Uma etapa importante da metodologia do Selo UNICEF, o Fórum Comunitário faz parte da avaliação da gestão das políticas públicas. O resultado dos fóruns, registrado por um mediador contratado pelo UNICEF, é complementado por uma avaliação quantitativa das políticas locais, contando pontos para a conquista do Selo 2008.

“O Fórum Comunitário é um grande momento para o município, em que ele se sente valorizado”, destaca Mônica Gondim, do Ceará, uma das 100 mediadoras contratadas pelo UNICEF com a função de ir aos municípios e apoiá-los nessa auto-avaliação, além de visitar os conselhos de direitos e tutelares. “É poder ser visitado, ser visto de perto, ter que estar bonito e bem preparado e demonstrar que é merecedor do Selo”.

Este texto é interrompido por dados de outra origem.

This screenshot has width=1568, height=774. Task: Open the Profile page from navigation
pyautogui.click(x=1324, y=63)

A expectativa dos municípios foi mesmo grande. "Iniciamos a organização do Fórum sem saber como realmente seria a avaliação. Agora, sei que é um momento muito interessante, em que os problemas e as soluções são apresentados pelos participantes. O Fórum é realmente uma boa novidade", afirma Marielze Fernandes do Nascimento, articuladora de Rio Tinto, na Paraíba.

Cara e voz da comunidade
“As reuniões tiveram a cara do povo, diversidade. Incluíram pessoas que não estão acostumadas a participar de espaços formais de discussão de políticas públicas”, concorda Sanádia Gama, assessora educacional do Centro Dom José Brandão de Castro (CDJBC), ONG parceira do UNICEF na implementação do Selo em Sergipe.

No Maranhão, a percepção foi a mesma: "Foi um evento democrático, singular e mobilizador de toda a população, tanto antes do evento quanto durante sua realização” relembra Sílvia Oliveira, membro do comitê gestor do Selo UNICEF em Aldeias Altas, Semi-árido maranhense.

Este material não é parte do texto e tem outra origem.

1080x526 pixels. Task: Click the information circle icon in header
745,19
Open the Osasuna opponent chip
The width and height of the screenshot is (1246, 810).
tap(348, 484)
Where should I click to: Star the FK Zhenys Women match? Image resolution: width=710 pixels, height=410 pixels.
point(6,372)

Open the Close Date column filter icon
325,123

A mediadora Abigail Gonçalves Silva Correia, que acompanhou os Fóruns Comunitários em três municípios de Minas Gerais, emociona-se ao falar desse momento de avaliação. “O que mais me impressionou foi a participação de toda a comunidade. Os encontros foram extremamente representativos, o público era heterogêneo e, em todos os municípios onde participei, o poder público respeitou o momento da avaliação, não havendo influência política. A avaliação foi muito legítima.”

Avanços percebidos
Em todos os Estados, percebeu-se um grande esforço do município em se mobilizar e fazer o fórum acontecer com o envolvimento da comunidade.

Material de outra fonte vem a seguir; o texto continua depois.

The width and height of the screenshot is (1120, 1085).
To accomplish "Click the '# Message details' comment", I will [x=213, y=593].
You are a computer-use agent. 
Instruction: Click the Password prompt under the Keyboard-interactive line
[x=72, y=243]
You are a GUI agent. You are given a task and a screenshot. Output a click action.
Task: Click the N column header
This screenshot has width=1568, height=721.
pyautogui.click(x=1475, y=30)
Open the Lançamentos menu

Para Quélvia Maria Machado, que atua como mediadora do Selo em três municípios mineiros, os conselheiros tutelares estão mais conscientes do seu papel e as equipes dos Conselhos contam com uma faixa etária diversificada. Para ela, ainda é preciso estimular o envolvimento, principalmente da sociedade civil, com os Conselhos Municipais dos Direitos da Criança e do Adolescente. A mediadora destaca que a população dos municípios que visitou está extremamente envolvida, conhecedora das políticas públicas e bastante participativa. “A participação na oficina de direitos foi de encher os olhos. Todas as pessoas debateram os temas propostos e os Fóruns foram muito alegres”, relata.

A partir de sua experiência na Bahia, o mediador Emanuel Rocha constata que os resultados do Fórum são melhores quando há uma boa articulação entre Conselho Municipal dos Direitos da Criança e do Adolescente, a prefeitura e outras entidades atuantes na área da infância. Ele aponta um grande desafio presente na maior parte dos municípios: ainda é preciso estimular o envolvimento constante, principalmente da sociedade civil, nos Conselhos Municipais dos Direitos da Criança e do Adolescente.

Mas o melhor de tudo é o Fórum revelar que a vida de cada criança e adolescente do Semi-árido está melhorando. “Podemos perceber no relatório de visita e relato de cada mediador que toda a comunidade está empenhada em conquistar o Selo e, mais do que isso: que a melhora nos municípios é visível”, relata Jordânia Furbino, da Oficina de Imagens, ONG que atua como Secretaria Executiva do Selo em Minas Gerais.

Outro exemplo vem do Rio Grande do Norte, nas palavras do adolescente Gilmar Santos, que participou do Fórum Comunitário em outras edições do Selo. “Este ano, tudo o que coloquei no questionário da edição passada tornou-se o oposto”, comemora. “Nosso município não ganhou o Selo e agora parece que os governantes abriram os olhos para a triste realidade em que meu município vivia e que hoje não sofre mais”.